Lisa Warner PICKRUM

Why did you want to work in the auto industry? I run a holding company, and the chairman of our company wanted to go into business with Mack McLarty, who ran McLarty-Landers. So we actually bought the majority ownership of their operations in 2007. So I landed in the automotive industry.

First automotive job: In 2007. It's what I do now. I'm on the acquisition-business development side, so I represent RLJ in buying dealerships. The reason we went into partnership with McLarty was to grow their business. They had nine or 10 dealerships, and now we have 24, including a Harley-Davidson dealership. It was a tough time in automotive, but it also made for lots of good deals.

Proudest professional achievement: Within the auto industry, I would have to say the last three years of acquisitions — making ones that have become profitable quickly. We took quite a few chances in this market, and — knock on wood — we have not had any that just haven't worked yet.

Current challenge at work: RLJ is a minority organization, an African-American company. One of my goals and challenges has been to increase diversity in general within our dealership body, our general managers and other persons in management. For me, that also means women. My greatest challenge now is finding a female general manager. We do not currently have one. Part of the challenge, let's be fair, is the general manager slot is one that takes a lot of time sacrifice, particularly at times when people like us need to be at soccer or doing things with the family. That doesn't mean it can't be done.

Why does the auto industry seem like a difficult environment for female executives? Historically, women broke into management later than in some other industries, so I think that has something to do with it. Two, in order for women to succeed, they've got to have mentors, and we need to do a better job as women in the industry in getting mentors.

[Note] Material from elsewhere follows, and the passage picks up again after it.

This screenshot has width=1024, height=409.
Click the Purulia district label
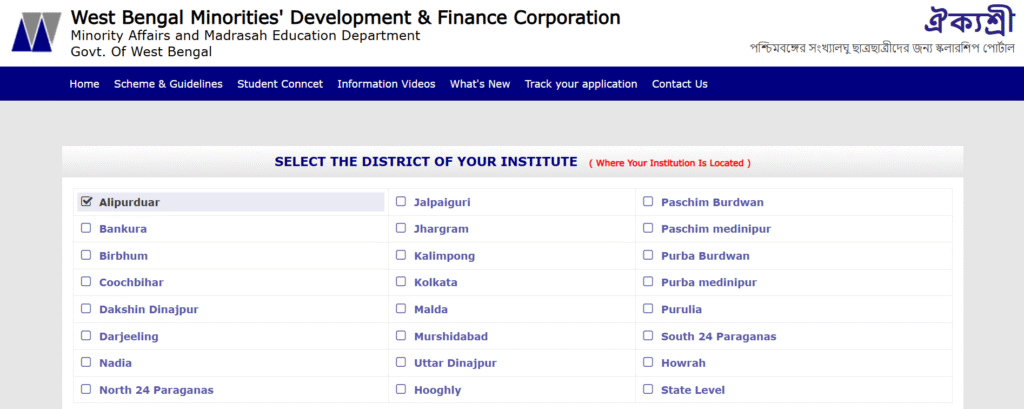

On driving: I am teased in our organization as being maybe the best executive and the worst driver. When we went to buy the Harley dealership, the officers and directors had to get a motorcycle license. We have a training school that was part of this Harley dealership that we bought. I actually wrecked a bike in a parking lot, but I did finish my test and get certified with a dislocated shoulder. At least I am persistent. I'm fine, but I don't think I'll be buying a bike anytime soon.

What you do to relax: Hang out with my kids, two boys, who are soccer and basketball maniacs. When I'm not doing that, I run marathons. This year, I'm running three, which is the most I've run in one year.